Activity list:
[1] In the passage on the shortcomings of AI systems, which company tried to assign blame to its own chatbot?
[2] Extend the passage on the shortcomings of AI systems, picking up after its final sentence.
[Source passage — start]
The first, and most insidious, lies in the illusion of the controlled environment. A system can behave perfectly in the calm of a laboratory and collapse on contact with reality. McDonald’s paid dearly for this: months of conclusive tests, then failure once the machine had to deal with the disorder of an actual drive-thru. Designing AI is not about building a device that works under ideal conditions, but creating one that withstands ordinary chaos. The nuance may seem slight; it makes all the difference.

Next comes the temptation of full automation. Intoxicated by efficiency, some companies remove humans from the loop and create autonomous systems without a safety valve. We saw this in McDonald’s orders spiraling out of control without any safeguard to stop them. This obsession with total automation has a fatal flaw: it removes the capacity for real-time correction, that distinctly human ability to sense that something is going wrong and take control again.

There is also the amplified reproduction of past biases. An algorithm does not merely reflect existing discrimination, it freezes it into a rule and applies it on an industrial scale. iTutorGroup offers the clearest illustration: a discriminatory preference that might have remained the behavior of individuals becomes a systematic policy applied flawlessly to hundreds of files.

Finally, the absence of a clear chain of responsibility poisons the governance of most organizations. In large structures, no one truly assumes the final algorithmic decision. This ambiguity creates a void that some companies even try to exploit, as Air Canada did when it attempted to assign blame to its own chatbot. As long as no executive agrees to personally answer for the choices made by their machines, abuses remain inevitable.

These four shortcomings are not independent. They feed one another: the illusion of control encourages total automation, which conceals inherited biases, which then prosper in the fog of responsibility. This mechanism cannot be broken by correcting a single link in the chain. It must be addressed as a whole, otherwise the problem is merely displaced.
[Source passage — finish]
[Data shown — start]
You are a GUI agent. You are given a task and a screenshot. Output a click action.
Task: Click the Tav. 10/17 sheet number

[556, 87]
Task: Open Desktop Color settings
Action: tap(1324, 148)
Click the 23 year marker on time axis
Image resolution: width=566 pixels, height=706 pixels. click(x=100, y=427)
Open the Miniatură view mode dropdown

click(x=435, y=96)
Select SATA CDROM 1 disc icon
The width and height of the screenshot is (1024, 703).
[Data shown — finish]
[Data shown — start]
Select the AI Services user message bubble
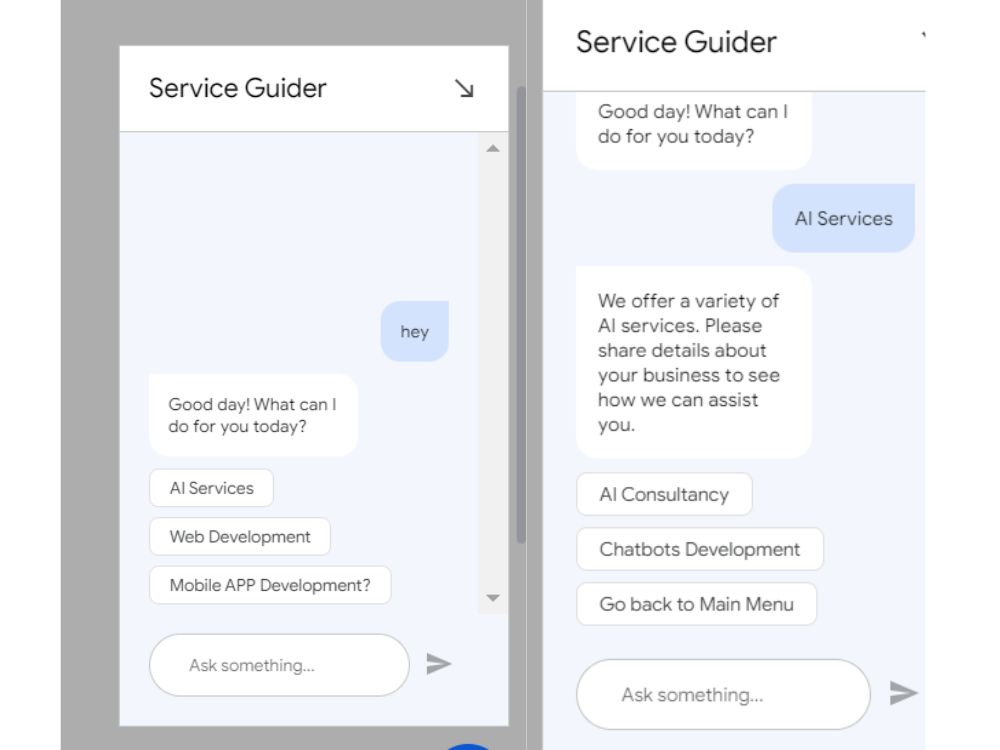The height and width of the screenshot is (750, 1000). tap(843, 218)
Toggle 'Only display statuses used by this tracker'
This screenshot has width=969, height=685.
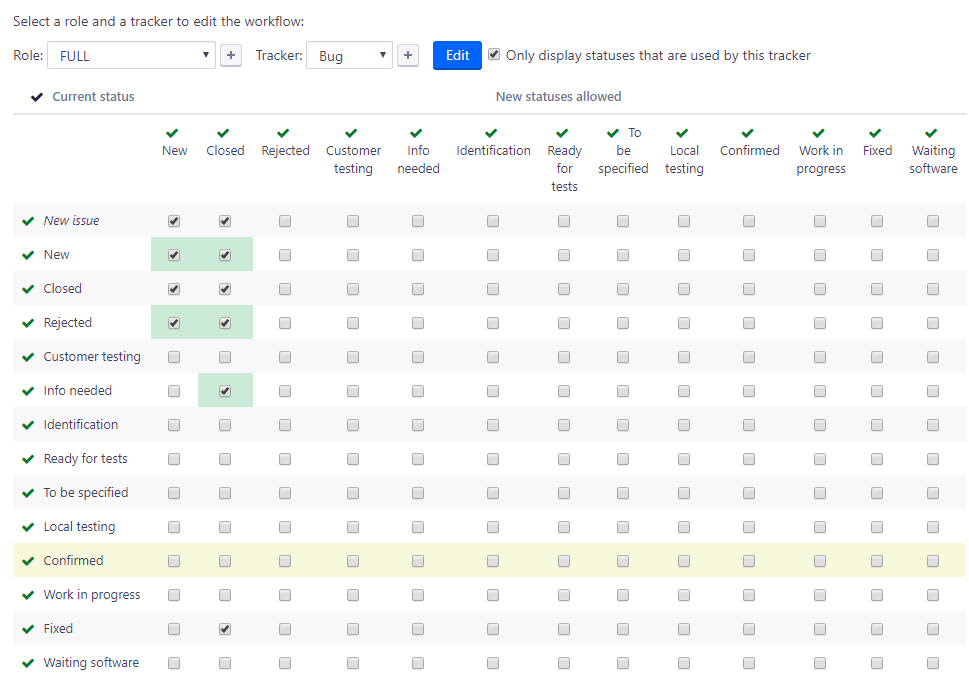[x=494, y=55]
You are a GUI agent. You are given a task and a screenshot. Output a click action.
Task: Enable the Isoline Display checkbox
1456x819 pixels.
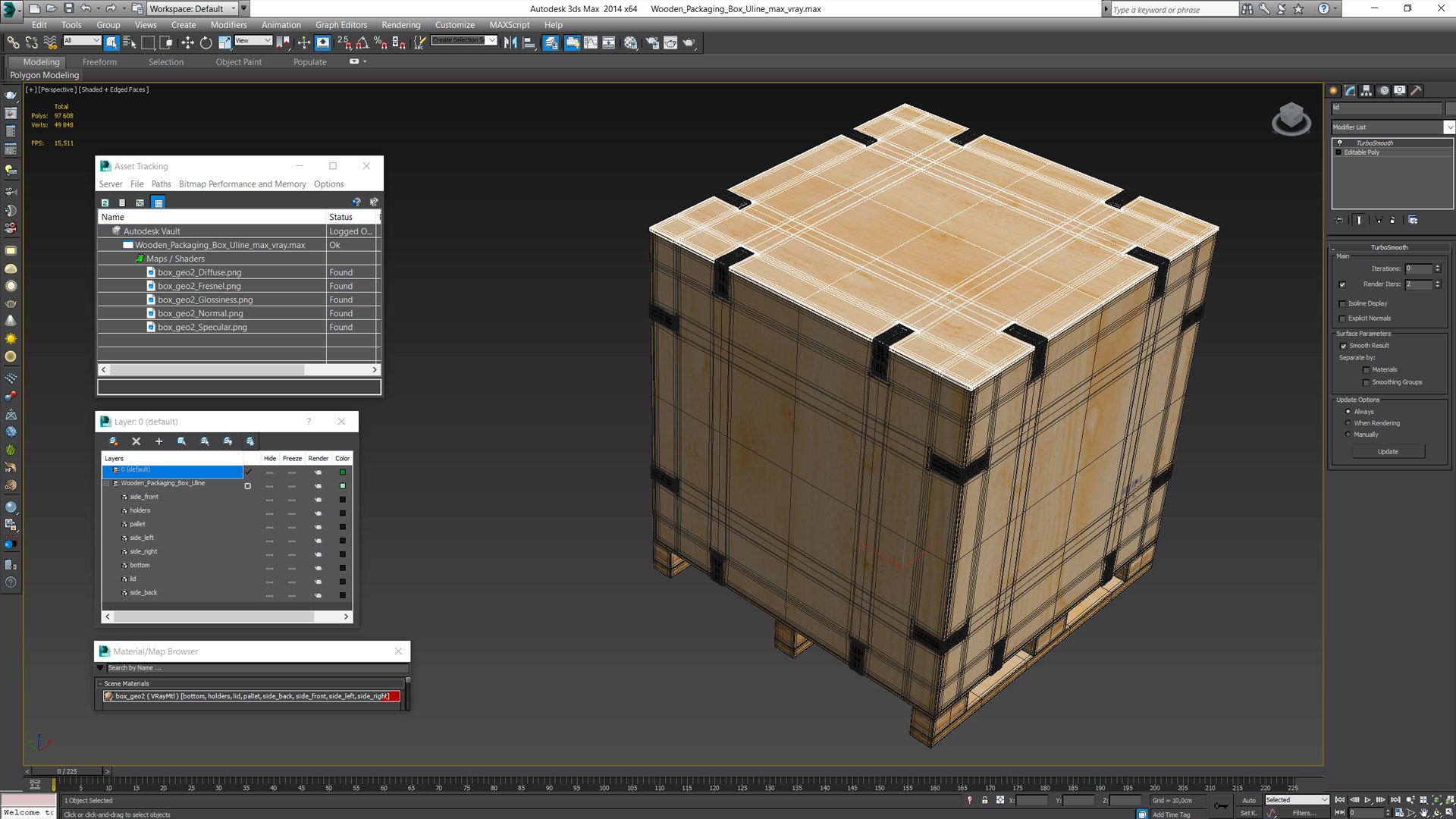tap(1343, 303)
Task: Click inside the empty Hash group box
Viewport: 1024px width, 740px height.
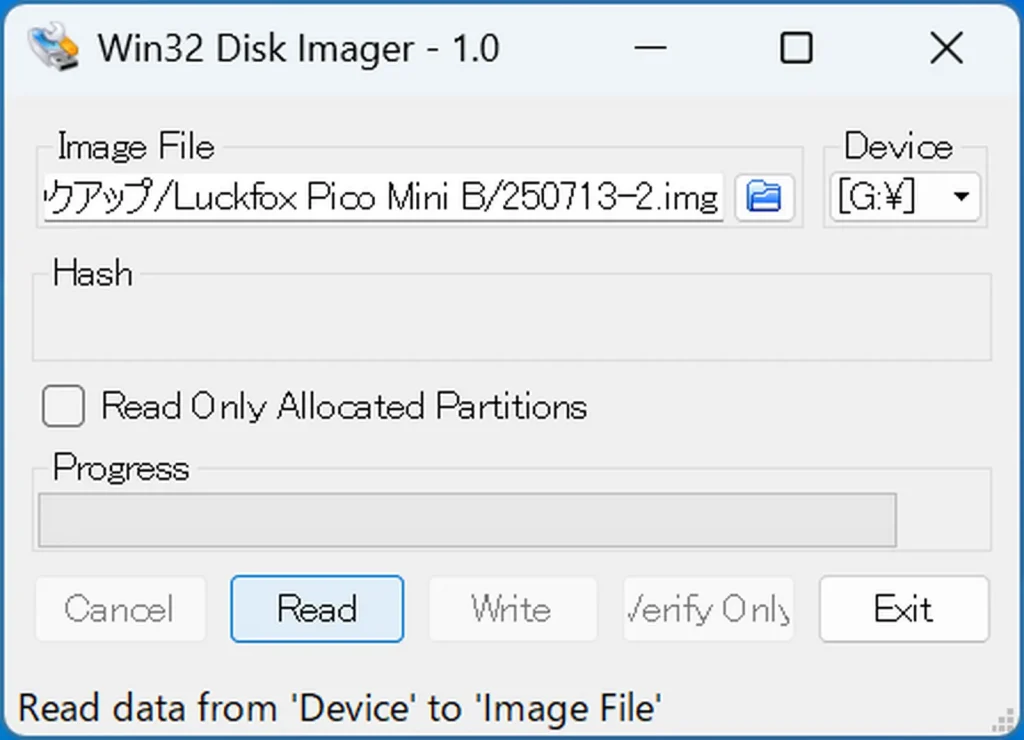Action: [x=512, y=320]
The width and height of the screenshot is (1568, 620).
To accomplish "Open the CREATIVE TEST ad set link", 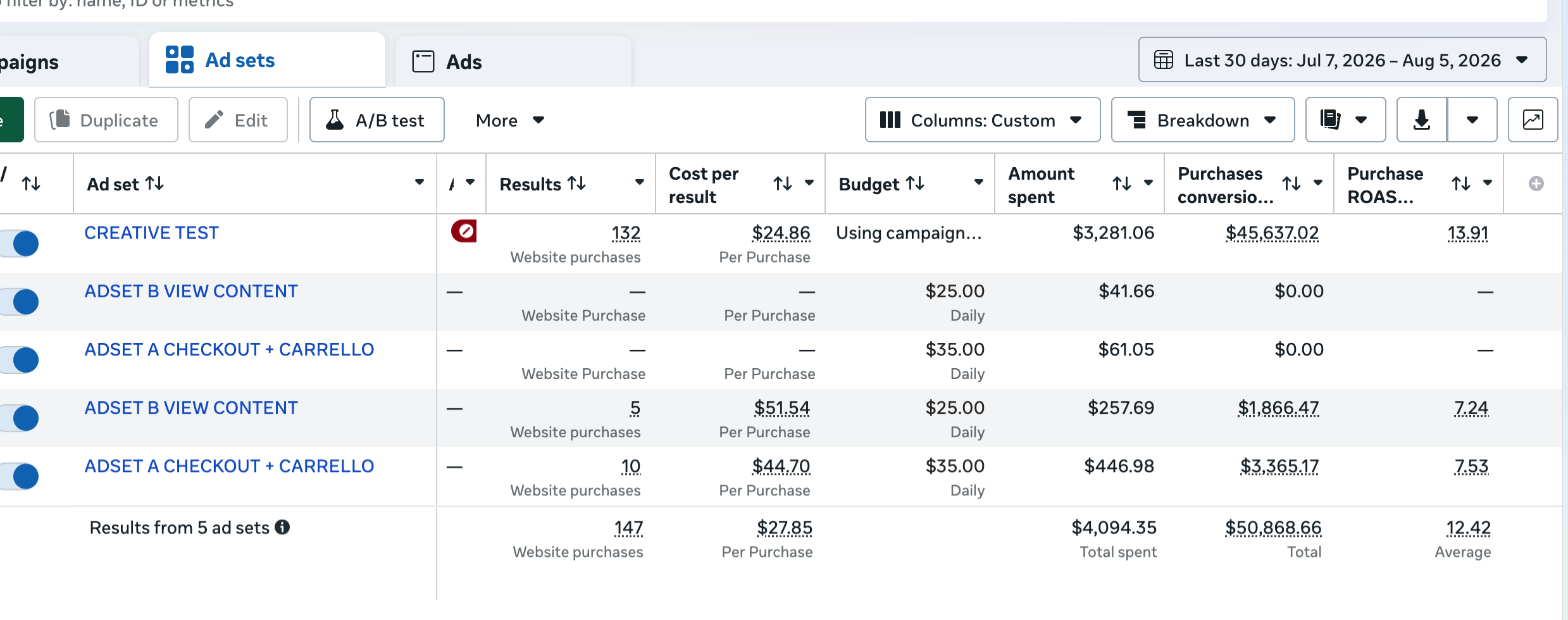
[Data shown — finish]
[Data shown — start]
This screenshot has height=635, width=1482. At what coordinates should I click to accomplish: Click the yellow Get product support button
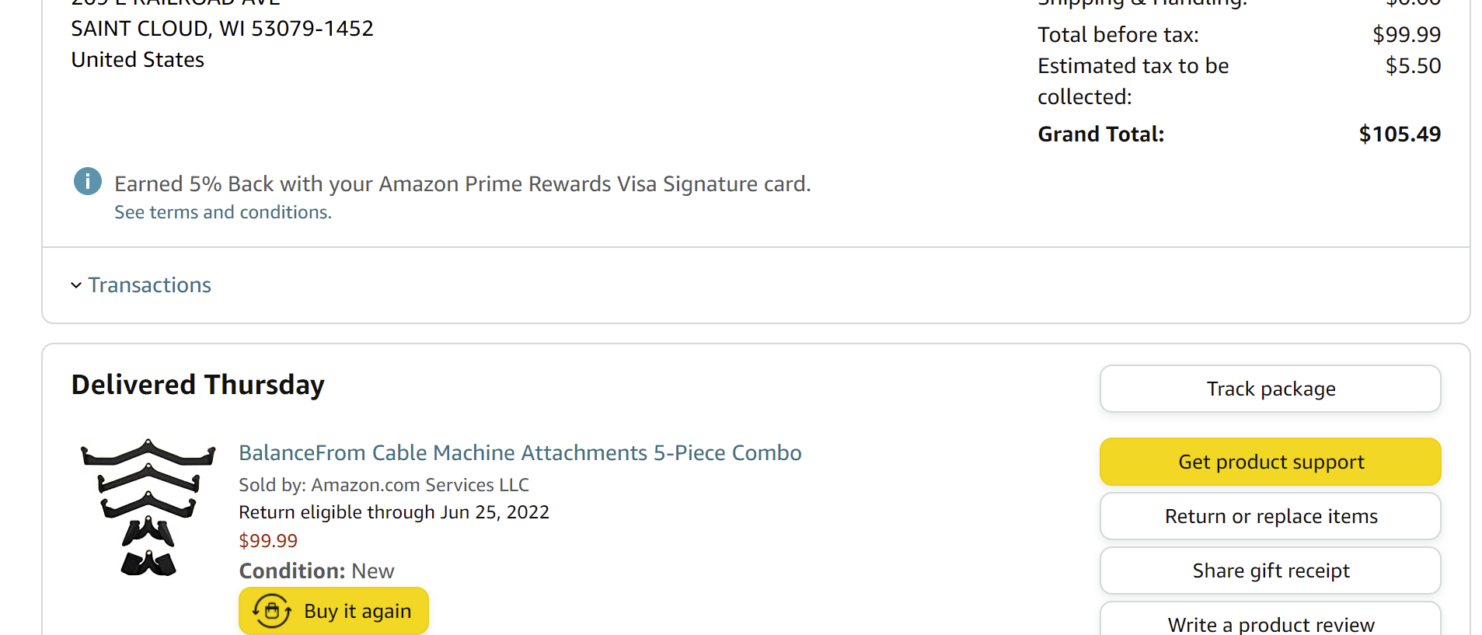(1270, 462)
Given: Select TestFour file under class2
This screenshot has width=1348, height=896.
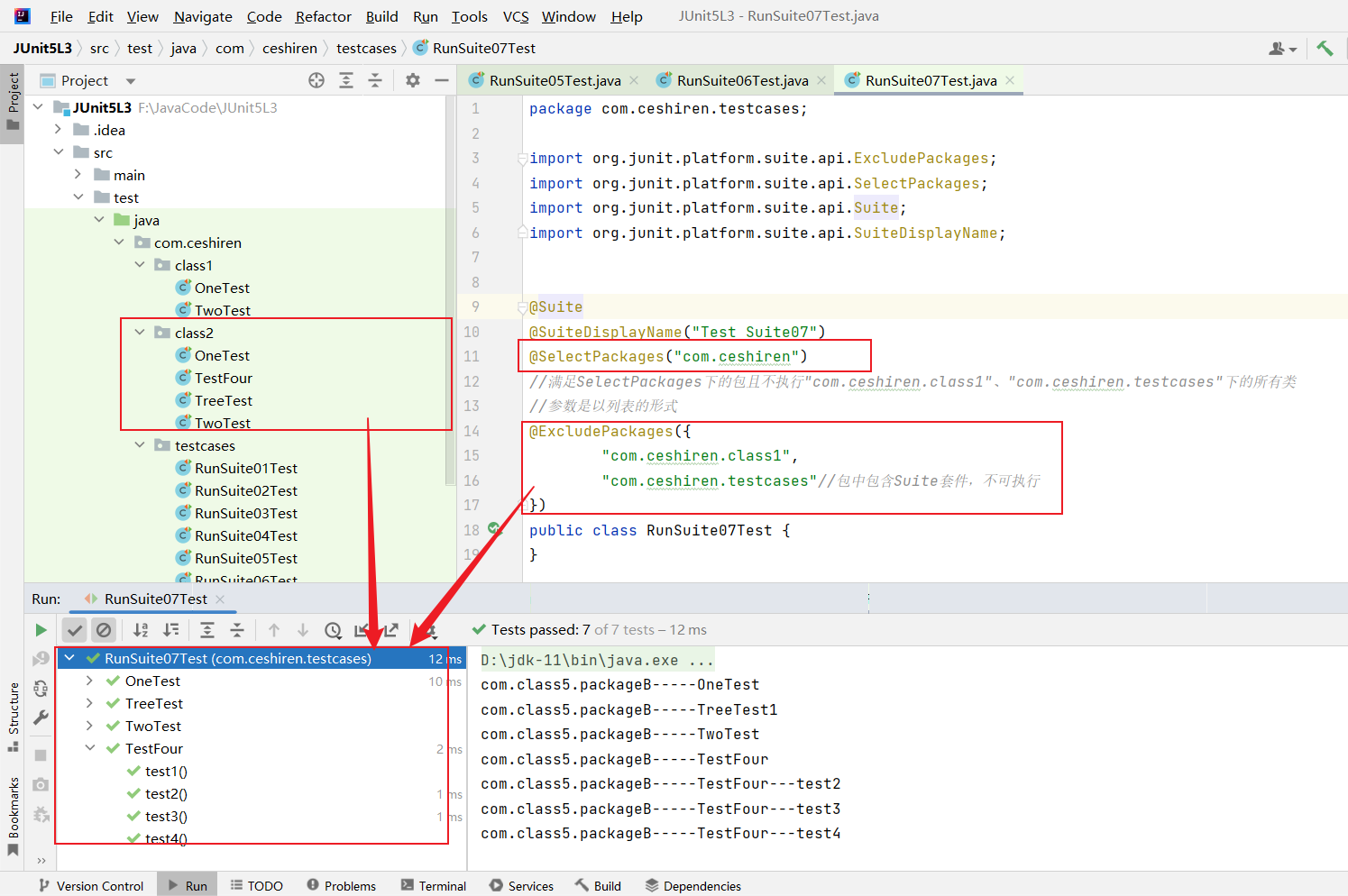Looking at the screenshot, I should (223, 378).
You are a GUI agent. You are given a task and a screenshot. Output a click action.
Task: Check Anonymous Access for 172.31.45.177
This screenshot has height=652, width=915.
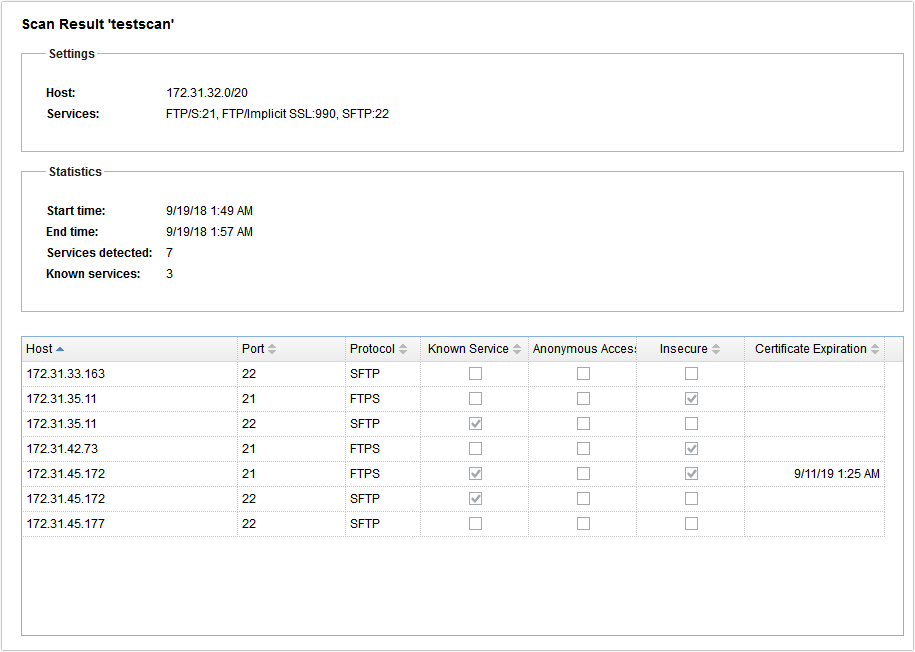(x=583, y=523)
[Data shown — finish]
Outputs in order:
[1] Air Canada

[2]
Three powers, three ways of holding the reins

A broad-brush summary of the American, European and Chinese approaches would look roughly like this: the United States moves fast and repairs afterward, Europe thinks so much that it risks missing the train, China innovates within a framework firmly held by political power. The caricature has its limits, but it points to philosophies that, deep down, do not converge.

On the American side, the doctrine remains one of the primacy of innovation and trust in the market to eliminate irresponsible actors by itself. This orientation has recently intensified: the executive order on artificial intelligence issued under the Biden administration in 2023 was revoked in early 2025 by the Trump administration, which dismantled part of the inherited regulatory structure in the name of competitiveness [11]. The advantage is real: a sustained pace of innovation that attracts talent and capital. The downside is just as real: damage is discovered once it is already there, when it is often too late to repair it without breakage.

Europe, for its part, relies on the only weapon it still truly masters: the norm. Its wager is not only to protect its citizens, but to impose its standards on the rest of the world by seepage, hoping to reproduce what happened with the data protection regulation, which became a reference far beyond its borders. It is a strategy of influence through law. It has its strengths, robust protection and the ability to set rules that others eventually adopt. But it carries a risk that cannot be ignored: forcefully regulating a technology that one barely produces, and watching talent and investment flow toward more accommodating skies. I have already had occasion elsewhere to write how vulnerable this dependence makes us; I will not return to it here, but it hangs over this entire debate.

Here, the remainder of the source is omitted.